Goroutine Lifecycle — Optimize¶

Optimization exercises focused on reducing the cost of goroutine lifecycles: birth churn, waiting overhead, stack bloat, and the indirect GC pressure that long-lived goroutines impose.

Table of Contents¶

Optimization Mindset
Opt 1: Avoid Spawn-Per-Job Churn
Opt 2: Reuse Closures, Not Goroutines
Opt 3: Shrink Stack Size for Long-Lived Workers
Opt 4: Reduce _Gwaiting Time
Opt 5: Replace time.Tick with a Long-Lived Ticker
Opt 6: Batch Spawns
Opt 7: Nil Out References Before Long Waits
Opt 8: Bound Goroutine Count
Opt 9: Pool Reusable Goroutines
Opt 10: Move Cleanup Off the Critical Path
Measuring Lifecycle Costs
Summary

Optimization Mindset¶

Goroutines are cheap, but cheap times millions matter.
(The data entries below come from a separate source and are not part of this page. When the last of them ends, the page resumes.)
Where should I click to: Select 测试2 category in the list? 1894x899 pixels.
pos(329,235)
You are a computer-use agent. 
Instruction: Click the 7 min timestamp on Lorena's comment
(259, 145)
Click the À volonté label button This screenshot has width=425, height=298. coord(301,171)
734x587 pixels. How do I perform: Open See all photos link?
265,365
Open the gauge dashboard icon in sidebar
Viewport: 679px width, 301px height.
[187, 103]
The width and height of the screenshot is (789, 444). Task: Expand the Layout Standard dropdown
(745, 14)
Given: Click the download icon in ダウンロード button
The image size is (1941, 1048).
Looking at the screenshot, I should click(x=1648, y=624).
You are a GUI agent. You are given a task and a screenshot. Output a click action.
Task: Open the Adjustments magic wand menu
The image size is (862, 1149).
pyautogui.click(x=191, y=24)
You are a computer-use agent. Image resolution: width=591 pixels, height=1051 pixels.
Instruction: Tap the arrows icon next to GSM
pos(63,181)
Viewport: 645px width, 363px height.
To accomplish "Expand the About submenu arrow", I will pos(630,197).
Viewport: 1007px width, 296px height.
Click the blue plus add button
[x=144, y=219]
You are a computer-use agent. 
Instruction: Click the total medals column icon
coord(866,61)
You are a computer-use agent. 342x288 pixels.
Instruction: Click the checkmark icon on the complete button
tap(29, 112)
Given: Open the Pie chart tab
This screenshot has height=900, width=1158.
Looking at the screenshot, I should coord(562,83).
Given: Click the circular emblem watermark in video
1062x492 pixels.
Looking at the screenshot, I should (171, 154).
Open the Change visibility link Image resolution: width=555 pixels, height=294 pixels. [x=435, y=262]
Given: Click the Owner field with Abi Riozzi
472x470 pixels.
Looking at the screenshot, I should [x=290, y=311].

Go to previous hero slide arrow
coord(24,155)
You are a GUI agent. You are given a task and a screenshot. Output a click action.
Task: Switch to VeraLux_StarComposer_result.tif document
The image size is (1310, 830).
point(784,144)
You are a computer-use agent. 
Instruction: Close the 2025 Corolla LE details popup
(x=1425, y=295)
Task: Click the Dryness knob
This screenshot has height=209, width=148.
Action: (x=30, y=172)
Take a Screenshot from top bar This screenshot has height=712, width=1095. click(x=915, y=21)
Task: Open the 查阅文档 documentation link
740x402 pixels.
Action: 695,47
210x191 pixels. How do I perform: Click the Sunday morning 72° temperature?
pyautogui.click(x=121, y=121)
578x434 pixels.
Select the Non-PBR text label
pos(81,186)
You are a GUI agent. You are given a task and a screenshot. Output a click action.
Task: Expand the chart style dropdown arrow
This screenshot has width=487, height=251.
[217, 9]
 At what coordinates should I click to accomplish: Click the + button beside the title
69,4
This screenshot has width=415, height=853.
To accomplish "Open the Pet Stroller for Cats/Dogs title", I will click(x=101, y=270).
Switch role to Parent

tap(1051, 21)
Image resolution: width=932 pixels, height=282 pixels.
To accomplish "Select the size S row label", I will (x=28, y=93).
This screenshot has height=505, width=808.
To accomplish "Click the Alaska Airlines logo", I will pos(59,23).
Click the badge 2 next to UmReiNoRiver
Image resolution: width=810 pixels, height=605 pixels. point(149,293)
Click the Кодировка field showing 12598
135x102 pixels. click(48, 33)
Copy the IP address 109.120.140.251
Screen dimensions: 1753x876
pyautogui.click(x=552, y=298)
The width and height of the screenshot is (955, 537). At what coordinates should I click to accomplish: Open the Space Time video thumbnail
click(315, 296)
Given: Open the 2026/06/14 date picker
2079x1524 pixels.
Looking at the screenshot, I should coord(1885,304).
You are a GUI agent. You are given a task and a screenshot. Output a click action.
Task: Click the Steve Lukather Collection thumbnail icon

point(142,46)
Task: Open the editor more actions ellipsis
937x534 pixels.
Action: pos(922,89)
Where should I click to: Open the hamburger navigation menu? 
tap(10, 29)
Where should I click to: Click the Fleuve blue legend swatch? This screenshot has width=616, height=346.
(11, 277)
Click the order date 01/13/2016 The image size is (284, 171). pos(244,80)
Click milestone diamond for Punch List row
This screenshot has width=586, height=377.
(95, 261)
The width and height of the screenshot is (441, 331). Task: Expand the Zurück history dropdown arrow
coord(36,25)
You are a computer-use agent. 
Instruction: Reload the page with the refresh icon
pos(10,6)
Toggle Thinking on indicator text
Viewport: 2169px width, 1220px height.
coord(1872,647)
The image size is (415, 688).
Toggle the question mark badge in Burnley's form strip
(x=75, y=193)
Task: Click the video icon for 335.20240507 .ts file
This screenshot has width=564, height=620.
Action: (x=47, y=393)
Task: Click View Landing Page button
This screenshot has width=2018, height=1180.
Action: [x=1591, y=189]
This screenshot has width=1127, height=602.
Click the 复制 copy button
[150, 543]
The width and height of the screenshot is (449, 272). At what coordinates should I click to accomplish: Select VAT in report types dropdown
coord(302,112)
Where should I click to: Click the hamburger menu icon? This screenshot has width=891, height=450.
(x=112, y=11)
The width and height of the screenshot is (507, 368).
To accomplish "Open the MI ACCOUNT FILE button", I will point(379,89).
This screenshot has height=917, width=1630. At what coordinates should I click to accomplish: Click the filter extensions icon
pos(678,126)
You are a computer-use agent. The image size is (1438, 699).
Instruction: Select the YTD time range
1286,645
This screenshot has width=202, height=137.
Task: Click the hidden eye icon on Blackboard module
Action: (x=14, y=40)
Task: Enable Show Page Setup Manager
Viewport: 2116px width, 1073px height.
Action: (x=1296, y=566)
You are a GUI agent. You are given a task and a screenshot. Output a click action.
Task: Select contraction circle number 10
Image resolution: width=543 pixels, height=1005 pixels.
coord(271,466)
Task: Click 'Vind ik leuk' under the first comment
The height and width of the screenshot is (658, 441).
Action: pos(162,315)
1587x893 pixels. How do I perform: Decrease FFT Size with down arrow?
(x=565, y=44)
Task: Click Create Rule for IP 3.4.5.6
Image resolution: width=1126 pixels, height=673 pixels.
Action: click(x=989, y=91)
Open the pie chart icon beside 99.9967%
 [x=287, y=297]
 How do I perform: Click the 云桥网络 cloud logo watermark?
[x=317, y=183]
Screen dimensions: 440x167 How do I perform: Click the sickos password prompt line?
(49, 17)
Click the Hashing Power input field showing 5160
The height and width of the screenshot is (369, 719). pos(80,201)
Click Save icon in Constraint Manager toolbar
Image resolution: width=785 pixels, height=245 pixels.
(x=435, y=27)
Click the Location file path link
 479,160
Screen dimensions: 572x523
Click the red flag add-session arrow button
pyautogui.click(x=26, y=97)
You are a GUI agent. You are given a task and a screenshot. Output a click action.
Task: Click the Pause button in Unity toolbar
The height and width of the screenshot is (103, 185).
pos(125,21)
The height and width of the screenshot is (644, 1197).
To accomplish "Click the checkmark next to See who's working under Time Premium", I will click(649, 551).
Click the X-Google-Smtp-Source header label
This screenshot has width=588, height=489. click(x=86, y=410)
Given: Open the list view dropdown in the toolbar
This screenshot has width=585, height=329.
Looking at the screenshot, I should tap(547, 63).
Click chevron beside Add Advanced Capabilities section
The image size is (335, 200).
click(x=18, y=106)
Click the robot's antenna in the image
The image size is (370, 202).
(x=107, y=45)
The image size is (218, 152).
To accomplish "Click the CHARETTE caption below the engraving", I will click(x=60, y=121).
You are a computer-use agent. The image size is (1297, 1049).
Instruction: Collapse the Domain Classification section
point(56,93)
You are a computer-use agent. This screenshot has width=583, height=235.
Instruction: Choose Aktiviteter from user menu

A goroutine costs:

2 KB initial stack (more after growth).
~400 bytes of g struct overhead.
A run-queue slot.
A closure on the heap (if go func() { ... }()).
The duration of any GC scan over its stack.
For long-waiting goroutines: pinned heap references.

If your service spawns 100k goroutines per second and they live 1 ms each, that is 100 birth+death operations per millisecond per second of wall clock — total g activity ~100 million/second. Each is fast, but the aggregate competes with real work for CPU and allocator bandwidth.

Optimizing lifecycle means:

Spawn less. Reuse goroutines via pools.
Wait less. Bound wait times, drain promptly.
Hold less. Don't pin large closures during long waits.
Die promptly. A goroutine ready to die should die — clean up, return.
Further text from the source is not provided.